Реалист до мозга костей, Толстой идеалист уже потому, что он всегда тенденциозен, что он всегда моралист. Моральный элемент он считает необходимым в каждом художественном произведении; он винит Гете за отсутствие этого морального элемента и радуется, видя его у Лермонтова. Свой разрыв с петербургскими литературными кружками, где в 50-х годах процветало “чистое” искусство, Толстой объяснял гордыми словами: “Я буду писать, но не так, как вы, потому что я знаю, зачем я буду писать”. Зачем? Затем, чтобы проповедовать, учить, потому что Толстой столько же художник, сколько моралист, философ. Он хочет, как Сократ, учить людей благу. Правда, смысл этого блага часто менялся в течение тридцатитрехлетней литературной деятельности, пройдя через три момента определения: силу, обеспечивающую личное благо, труд – обеспечивающий общее благо, любовь, обеспечивающую блаженство. Мы еще вернемся ко всему этому, пока же заметим, что последняя формула, к которой пришел Толстой и которую он проповедует, такова: “Мир между людьми есть высшее доступное на земле благо людей”.
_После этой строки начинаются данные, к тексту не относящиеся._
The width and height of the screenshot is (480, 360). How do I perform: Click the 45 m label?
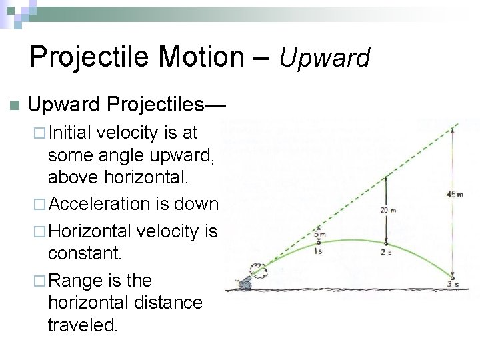coord(455,194)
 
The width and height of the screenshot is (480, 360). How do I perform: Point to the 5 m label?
coord(320,234)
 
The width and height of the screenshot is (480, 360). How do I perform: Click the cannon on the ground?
coord(246,285)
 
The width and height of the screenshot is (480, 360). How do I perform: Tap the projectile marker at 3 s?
coord(453,278)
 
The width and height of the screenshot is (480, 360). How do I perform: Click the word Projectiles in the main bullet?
coord(157,105)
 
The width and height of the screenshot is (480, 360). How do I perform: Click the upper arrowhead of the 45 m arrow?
coord(453,129)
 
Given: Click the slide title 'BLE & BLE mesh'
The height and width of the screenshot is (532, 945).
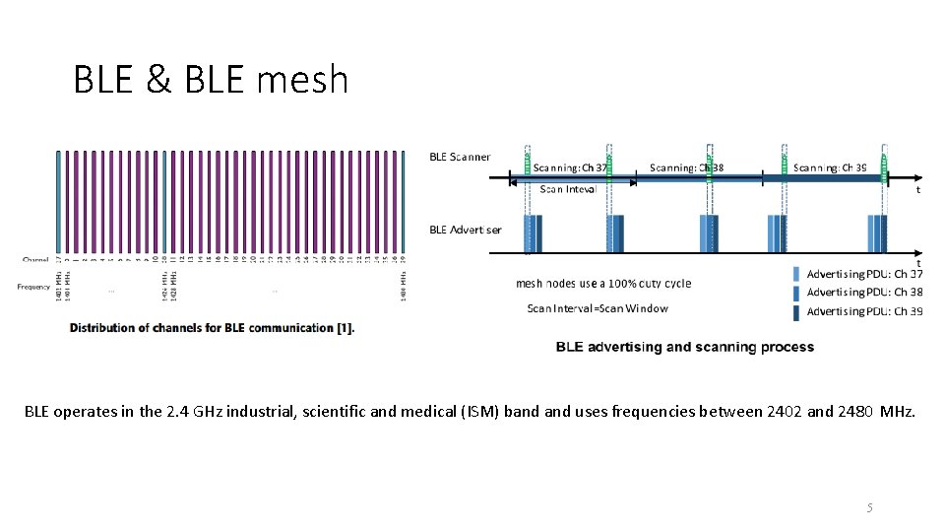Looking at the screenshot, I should pyautogui.click(x=211, y=79).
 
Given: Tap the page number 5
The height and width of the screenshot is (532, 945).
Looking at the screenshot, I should pyautogui.click(x=869, y=507).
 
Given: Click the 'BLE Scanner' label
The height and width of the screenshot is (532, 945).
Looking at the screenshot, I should pyautogui.click(x=460, y=157).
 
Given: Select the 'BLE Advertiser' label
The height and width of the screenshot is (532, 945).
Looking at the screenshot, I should pyautogui.click(x=465, y=230).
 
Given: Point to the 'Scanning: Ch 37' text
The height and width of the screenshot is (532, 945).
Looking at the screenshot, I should pyautogui.click(x=570, y=167).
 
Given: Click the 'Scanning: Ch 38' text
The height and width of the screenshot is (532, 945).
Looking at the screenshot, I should pyautogui.click(x=686, y=167).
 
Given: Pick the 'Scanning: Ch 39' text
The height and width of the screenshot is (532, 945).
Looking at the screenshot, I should pyautogui.click(x=830, y=167).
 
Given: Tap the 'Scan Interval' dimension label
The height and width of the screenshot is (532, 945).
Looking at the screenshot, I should pyautogui.click(x=568, y=189).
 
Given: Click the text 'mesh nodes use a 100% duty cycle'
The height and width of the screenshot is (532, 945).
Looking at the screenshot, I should pyautogui.click(x=603, y=284).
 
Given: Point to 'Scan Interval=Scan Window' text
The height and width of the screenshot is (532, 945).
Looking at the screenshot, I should pyautogui.click(x=598, y=308).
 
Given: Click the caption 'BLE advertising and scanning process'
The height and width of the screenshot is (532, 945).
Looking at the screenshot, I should pyautogui.click(x=685, y=347).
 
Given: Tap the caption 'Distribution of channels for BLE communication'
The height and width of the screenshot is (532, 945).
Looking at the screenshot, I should pyautogui.click(x=212, y=328).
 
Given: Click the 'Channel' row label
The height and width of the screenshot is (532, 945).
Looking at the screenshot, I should pyautogui.click(x=35, y=260).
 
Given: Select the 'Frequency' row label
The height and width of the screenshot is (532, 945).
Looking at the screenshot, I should pyautogui.click(x=33, y=287).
Итак, перед нами художник и моралист, поэт и философ, реалист и идеалист. Мы видели источники толстовского реализма, которые перечислили, кажется, все, начиная с огромной памяти и кончая изучением исторических документов. Где же источники идеализма? Их два:
1) религиозность;
2) народничество.
Из всего того, что написал Вогюэ о Толстом, – а он написал очень много умного, – мне больше всего нравится одно блестяще развитое французским критиком положение: “За всем, что изображено Толстым, – говорит Вогюэ, – чувствуется присутствие чего-то огромного, страшного, таинственного”… Это присутствие чего-то огромного, страшного, таинственного поражает французского критика, но оно не должно поражать нас, русских читателей, потому что Толстого мы узнали после Гоголя, Достоевского и – хотелось бы прибавить – Лермонтова. Это что-то огромное, страшное, таинственное есть загадка человеческой жизни. Позволю себе привести из “Войны и мира” страницу, которую справедливо считают характернейшей для понимания Толстого. Вот эта страница:
“Только выпив бутылку и две вина, Пьер смутно сознавал, что тот запутанный, страшный узел жизни, который ужасал его прежде, не так страшен, как ему казалось. С шумом в голове, болтая, слушая разговоры или читая после обеда и ужина, он беспрестанно видел этот узел, какою-нибудь стороной его. Но только под влиянием вина он говорил себе: “Это ничего. Это я распутаю – вот у меня и готово объяснение. Но теперь некогда, – я после обдумаю все это!” Но это после никогда не наступало.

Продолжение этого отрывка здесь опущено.